**DIRECTION**
Reproduce the entries verbatim, starting at the line that contains "Given: Select the Snapshot menu label" and continuing through the last of the entries. Omit the pictures.

**Entries excerpted from a collection**
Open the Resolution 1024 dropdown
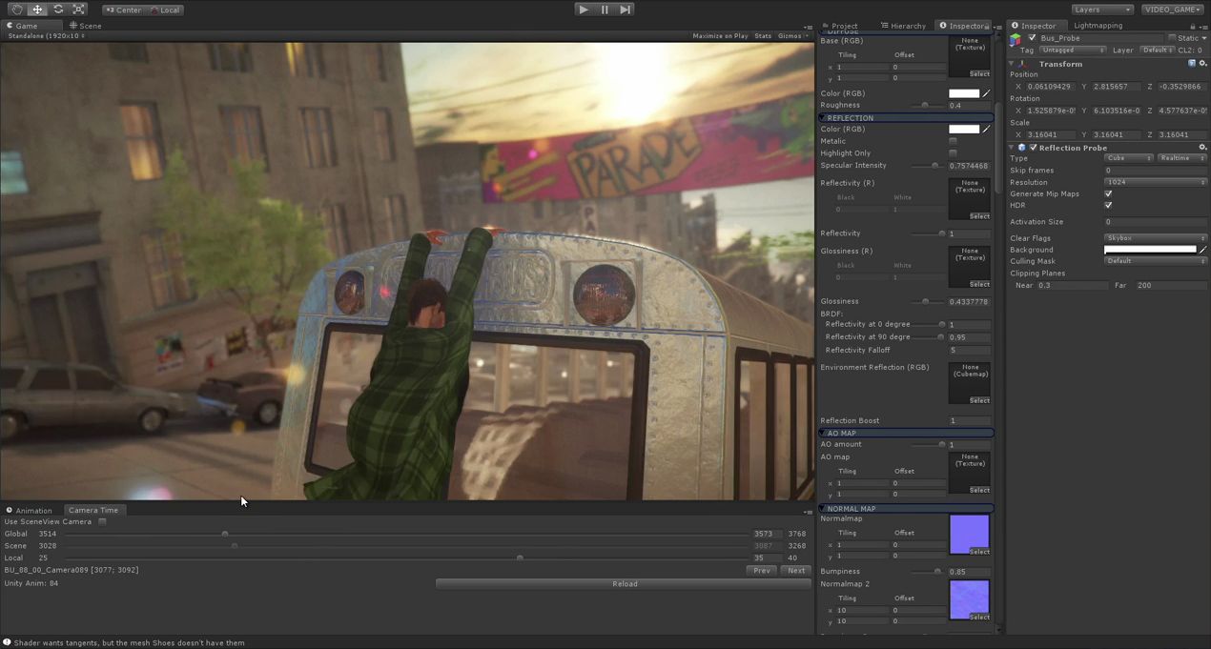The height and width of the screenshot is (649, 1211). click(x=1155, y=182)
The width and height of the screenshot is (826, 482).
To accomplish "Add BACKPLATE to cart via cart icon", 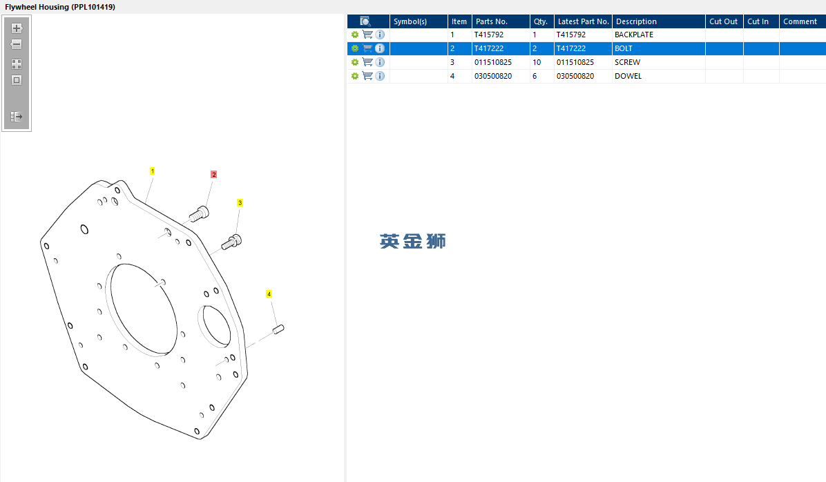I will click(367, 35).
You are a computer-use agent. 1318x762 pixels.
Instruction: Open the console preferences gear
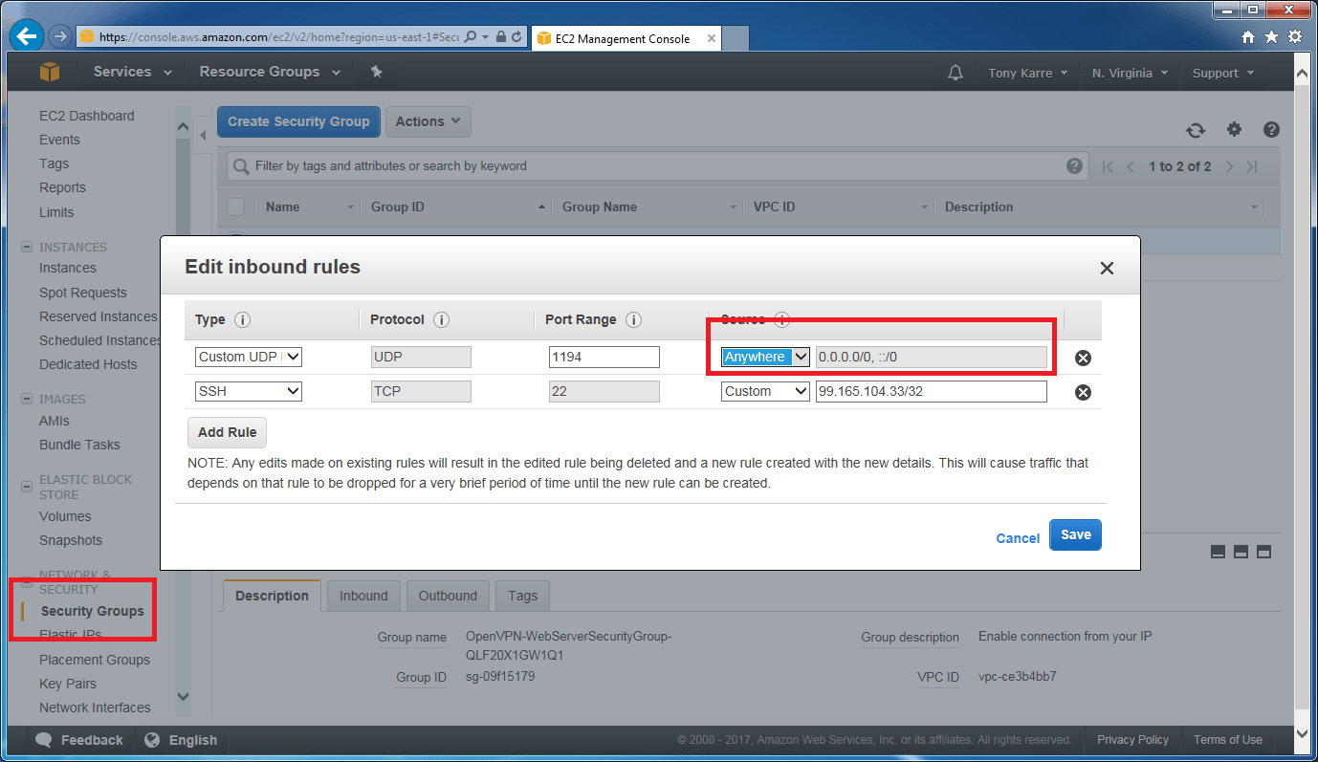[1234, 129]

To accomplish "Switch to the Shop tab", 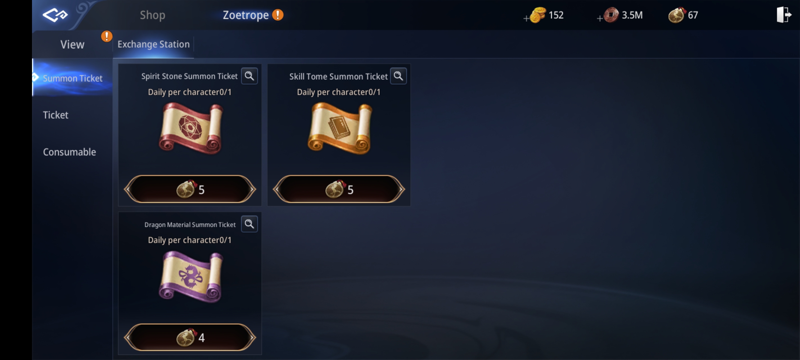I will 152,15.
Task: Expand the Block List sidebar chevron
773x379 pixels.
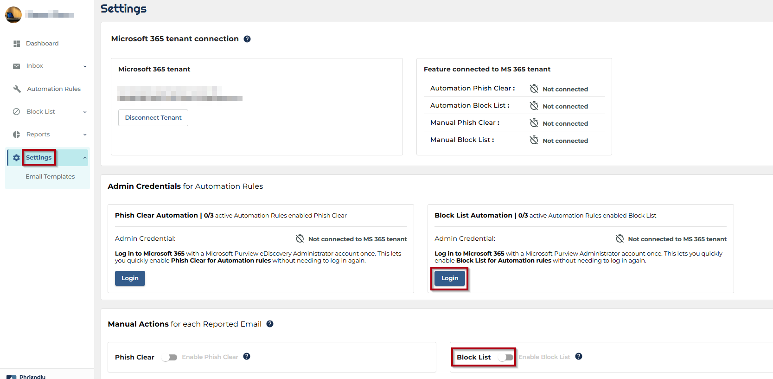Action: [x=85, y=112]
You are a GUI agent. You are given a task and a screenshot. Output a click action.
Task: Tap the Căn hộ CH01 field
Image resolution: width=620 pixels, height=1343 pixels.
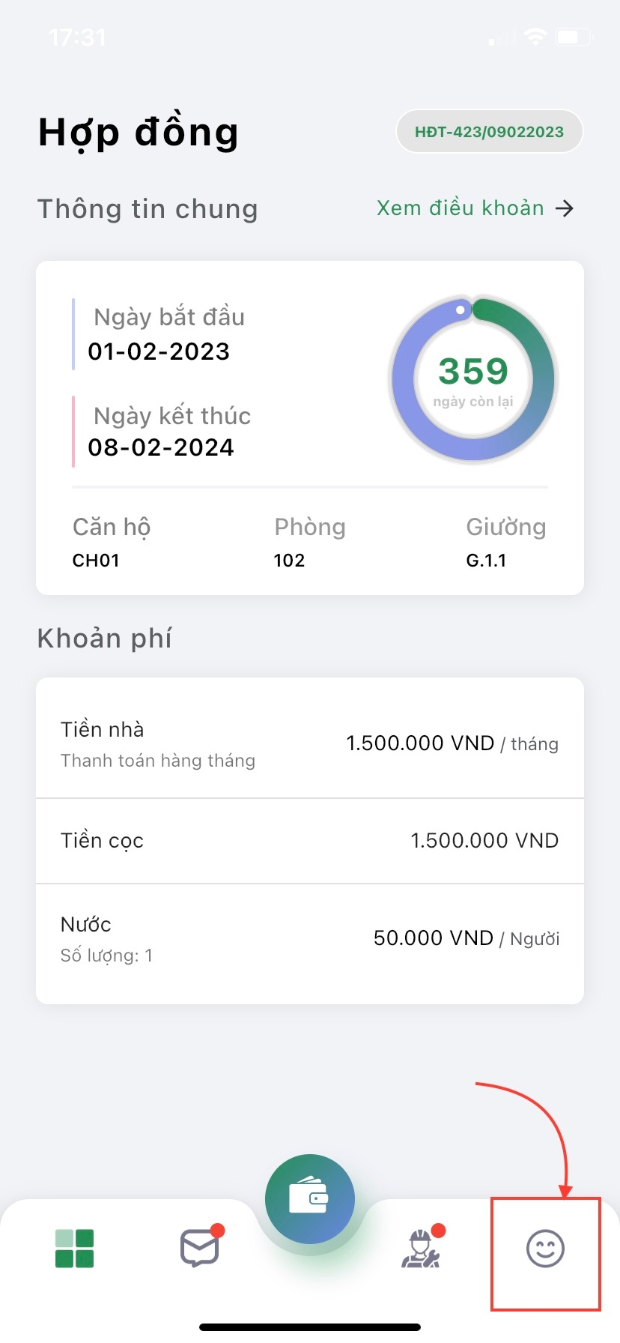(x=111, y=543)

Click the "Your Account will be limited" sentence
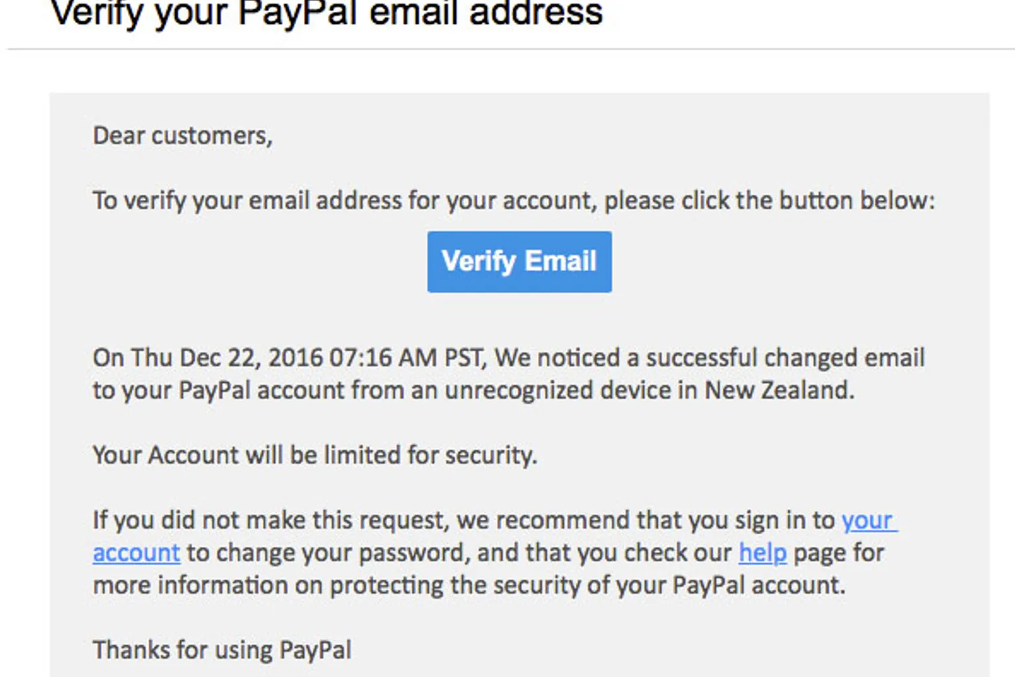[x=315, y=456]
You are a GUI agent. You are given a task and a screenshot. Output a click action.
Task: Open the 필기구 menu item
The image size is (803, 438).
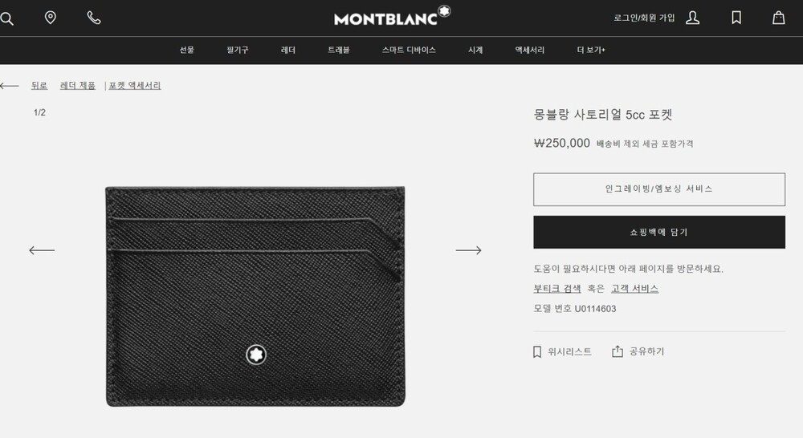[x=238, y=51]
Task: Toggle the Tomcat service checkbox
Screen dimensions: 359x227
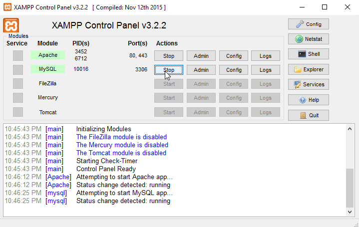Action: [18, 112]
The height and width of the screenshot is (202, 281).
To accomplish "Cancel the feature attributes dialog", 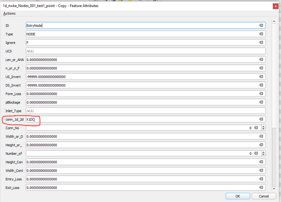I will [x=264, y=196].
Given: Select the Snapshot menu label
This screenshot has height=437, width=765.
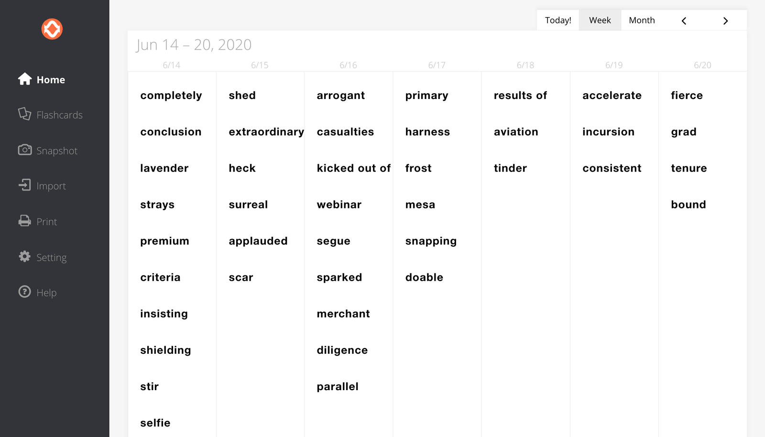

**THE ANSWER**
Given: Select the Snapshot menu label
This screenshot has height=437, width=765.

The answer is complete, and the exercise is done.